#### ENTRIES SUPPLIED:
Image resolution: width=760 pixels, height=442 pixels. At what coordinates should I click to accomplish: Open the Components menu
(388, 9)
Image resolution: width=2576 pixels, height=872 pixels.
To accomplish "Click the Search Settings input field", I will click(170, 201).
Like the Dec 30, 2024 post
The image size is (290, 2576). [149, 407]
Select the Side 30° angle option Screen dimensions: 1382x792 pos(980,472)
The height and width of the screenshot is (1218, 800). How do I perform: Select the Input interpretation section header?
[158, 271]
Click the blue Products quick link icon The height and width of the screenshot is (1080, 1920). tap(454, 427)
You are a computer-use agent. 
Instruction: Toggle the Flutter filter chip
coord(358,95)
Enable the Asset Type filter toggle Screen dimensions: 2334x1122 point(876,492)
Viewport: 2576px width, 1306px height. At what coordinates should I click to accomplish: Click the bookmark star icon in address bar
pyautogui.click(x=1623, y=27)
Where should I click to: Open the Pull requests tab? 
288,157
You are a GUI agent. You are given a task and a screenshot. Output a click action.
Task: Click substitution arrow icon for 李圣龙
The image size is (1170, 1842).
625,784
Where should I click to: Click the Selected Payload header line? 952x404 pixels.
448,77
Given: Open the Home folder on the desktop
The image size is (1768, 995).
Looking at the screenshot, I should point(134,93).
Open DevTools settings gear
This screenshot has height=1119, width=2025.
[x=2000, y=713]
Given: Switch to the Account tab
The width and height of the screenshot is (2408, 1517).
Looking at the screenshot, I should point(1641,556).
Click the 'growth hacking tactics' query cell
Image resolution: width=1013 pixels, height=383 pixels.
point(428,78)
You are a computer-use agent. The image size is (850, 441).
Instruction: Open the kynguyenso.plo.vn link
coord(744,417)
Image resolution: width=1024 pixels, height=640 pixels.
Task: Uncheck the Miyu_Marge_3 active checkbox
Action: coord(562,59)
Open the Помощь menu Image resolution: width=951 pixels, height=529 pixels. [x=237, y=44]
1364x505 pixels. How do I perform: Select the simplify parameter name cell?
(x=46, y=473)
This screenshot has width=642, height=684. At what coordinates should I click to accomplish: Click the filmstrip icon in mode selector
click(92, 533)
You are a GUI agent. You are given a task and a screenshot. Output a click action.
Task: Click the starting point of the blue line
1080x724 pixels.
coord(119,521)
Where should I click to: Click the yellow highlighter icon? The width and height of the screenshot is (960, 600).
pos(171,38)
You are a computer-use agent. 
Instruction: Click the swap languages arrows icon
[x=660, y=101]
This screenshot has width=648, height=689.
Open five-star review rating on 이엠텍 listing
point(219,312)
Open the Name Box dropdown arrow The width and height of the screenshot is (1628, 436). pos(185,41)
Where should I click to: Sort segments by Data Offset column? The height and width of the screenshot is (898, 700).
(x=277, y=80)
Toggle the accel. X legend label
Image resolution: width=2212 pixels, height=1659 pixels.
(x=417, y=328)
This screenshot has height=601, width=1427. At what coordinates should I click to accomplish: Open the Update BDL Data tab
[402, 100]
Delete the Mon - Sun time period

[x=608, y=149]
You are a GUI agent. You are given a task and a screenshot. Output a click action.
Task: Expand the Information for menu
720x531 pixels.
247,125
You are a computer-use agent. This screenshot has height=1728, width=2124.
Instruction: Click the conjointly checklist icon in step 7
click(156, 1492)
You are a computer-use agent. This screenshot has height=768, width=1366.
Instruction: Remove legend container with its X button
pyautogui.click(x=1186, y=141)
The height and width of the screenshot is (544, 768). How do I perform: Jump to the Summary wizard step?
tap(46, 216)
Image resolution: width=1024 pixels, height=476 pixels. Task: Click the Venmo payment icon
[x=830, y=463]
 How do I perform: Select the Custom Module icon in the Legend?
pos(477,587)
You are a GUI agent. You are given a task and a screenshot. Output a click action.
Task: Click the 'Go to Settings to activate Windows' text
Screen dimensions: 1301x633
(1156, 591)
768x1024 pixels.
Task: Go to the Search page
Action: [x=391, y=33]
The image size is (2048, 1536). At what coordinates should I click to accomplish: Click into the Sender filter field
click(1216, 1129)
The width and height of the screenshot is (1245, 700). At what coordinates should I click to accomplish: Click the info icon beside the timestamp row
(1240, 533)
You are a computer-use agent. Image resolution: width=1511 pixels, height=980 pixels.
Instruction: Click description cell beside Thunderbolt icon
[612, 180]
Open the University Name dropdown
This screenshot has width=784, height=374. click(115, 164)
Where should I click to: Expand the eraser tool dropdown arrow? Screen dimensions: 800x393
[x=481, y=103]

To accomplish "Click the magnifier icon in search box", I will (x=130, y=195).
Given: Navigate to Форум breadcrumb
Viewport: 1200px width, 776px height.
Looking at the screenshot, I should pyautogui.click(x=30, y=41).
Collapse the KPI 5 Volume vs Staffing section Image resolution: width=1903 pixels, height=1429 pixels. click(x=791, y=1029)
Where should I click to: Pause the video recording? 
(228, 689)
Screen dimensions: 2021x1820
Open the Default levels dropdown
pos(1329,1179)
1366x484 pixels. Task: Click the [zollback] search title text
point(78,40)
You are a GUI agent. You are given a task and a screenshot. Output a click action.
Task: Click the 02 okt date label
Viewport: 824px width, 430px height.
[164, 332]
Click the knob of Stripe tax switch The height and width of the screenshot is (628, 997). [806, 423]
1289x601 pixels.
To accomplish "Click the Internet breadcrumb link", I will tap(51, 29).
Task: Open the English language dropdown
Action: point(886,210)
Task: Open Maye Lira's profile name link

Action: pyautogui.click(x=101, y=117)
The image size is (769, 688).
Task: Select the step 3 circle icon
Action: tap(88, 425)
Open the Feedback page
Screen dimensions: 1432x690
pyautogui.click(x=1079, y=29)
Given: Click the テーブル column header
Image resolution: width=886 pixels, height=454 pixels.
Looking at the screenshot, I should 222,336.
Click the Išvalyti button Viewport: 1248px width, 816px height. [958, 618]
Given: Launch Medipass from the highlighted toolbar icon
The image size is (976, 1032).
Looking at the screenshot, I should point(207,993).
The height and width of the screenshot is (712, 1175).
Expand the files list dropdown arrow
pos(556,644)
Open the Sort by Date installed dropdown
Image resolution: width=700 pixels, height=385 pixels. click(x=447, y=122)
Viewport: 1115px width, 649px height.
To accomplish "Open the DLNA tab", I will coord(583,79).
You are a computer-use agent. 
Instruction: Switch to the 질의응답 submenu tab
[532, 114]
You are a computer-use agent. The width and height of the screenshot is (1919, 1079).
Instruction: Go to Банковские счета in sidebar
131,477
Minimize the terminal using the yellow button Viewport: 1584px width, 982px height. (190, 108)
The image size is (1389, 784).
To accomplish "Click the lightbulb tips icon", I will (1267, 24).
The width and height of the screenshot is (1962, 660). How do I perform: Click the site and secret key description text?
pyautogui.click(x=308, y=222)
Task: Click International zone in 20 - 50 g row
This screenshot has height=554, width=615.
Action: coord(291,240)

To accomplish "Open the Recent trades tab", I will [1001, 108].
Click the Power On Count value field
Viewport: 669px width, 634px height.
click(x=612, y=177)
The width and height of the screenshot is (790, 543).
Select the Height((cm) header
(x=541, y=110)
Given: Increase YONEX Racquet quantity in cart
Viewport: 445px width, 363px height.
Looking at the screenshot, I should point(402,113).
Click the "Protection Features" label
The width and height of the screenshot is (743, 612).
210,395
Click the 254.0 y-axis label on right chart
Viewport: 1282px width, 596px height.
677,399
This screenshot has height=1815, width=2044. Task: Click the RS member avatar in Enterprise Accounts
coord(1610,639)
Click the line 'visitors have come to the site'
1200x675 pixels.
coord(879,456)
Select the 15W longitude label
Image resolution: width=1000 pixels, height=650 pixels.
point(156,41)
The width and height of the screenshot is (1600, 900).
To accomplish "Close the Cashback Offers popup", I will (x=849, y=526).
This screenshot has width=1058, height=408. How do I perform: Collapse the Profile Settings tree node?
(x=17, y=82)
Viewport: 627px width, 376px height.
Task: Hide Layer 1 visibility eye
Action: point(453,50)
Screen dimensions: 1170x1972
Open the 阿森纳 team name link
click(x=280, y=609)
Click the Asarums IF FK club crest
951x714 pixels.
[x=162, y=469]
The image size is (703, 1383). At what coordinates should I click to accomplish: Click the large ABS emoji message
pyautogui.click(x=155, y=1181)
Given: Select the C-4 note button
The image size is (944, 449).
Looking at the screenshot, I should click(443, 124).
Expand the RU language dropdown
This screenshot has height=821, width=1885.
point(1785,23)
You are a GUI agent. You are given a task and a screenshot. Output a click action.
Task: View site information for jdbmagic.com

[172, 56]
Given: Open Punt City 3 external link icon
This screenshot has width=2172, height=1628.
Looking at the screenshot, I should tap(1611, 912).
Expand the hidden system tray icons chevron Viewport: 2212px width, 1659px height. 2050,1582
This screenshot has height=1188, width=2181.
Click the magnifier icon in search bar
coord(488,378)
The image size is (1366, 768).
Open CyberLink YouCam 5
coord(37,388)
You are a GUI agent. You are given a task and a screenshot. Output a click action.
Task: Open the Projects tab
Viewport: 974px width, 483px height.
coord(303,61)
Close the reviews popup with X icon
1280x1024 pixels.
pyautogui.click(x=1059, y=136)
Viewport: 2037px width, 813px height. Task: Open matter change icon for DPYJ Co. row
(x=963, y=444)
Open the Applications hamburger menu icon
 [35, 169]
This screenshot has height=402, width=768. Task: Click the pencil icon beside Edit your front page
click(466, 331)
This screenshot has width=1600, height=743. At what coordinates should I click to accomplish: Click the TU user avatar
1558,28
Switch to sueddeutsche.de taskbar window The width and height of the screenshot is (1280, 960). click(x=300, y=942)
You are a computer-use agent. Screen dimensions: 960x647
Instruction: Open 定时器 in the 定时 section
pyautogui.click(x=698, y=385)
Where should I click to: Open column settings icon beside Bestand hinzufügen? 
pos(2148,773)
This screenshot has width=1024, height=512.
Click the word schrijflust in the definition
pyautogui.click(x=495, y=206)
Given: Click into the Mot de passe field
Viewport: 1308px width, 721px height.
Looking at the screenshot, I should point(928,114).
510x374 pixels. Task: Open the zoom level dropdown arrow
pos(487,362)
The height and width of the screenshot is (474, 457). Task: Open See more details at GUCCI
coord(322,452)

#### OBJECTIVE:
Copy the entries beginning with the line that contains "Open the Sort by Date installed dropdown" and continuing through the line that contains "click(x=612, y=177)", with both of those lines included.

#### COMPLETED EXERCISE:
Open the Sort by Date installed dropdown
Image resolution: width=700 pixels, height=385 pixels. click(x=447, y=122)
Viewport: 1115px width, 649px height.
To accomplish "Open the DLNA tab", I will coord(583,79).
You are a computer-use agent. 
Instruction: Switch to the 질의응답 submenu tab
[532, 114]
You are a computer-use agent. The width and height of the screenshot is (1919, 1079).
Instruction: Go to Банковские счета in sidebar
131,477
Minimize the terminal using the yellow button Viewport: 1584px width, 982px height. (190, 108)
The image size is (1389, 784).
To accomplish "Click the lightbulb tips icon", I will (1267, 24).
The width and height of the screenshot is (1962, 660). How do I perform: Click the site and secret key description text?
pyautogui.click(x=308, y=222)
Task: Click International zone in 20 - 50 g row
This screenshot has height=554, width=615.
Action: coord(291,240)

To accomplish "Open the Recent trades tab", I will [1001, 108].
Click the Power On Count value field
Viewport: 669px width, 634px height.
click(x=612, y=177)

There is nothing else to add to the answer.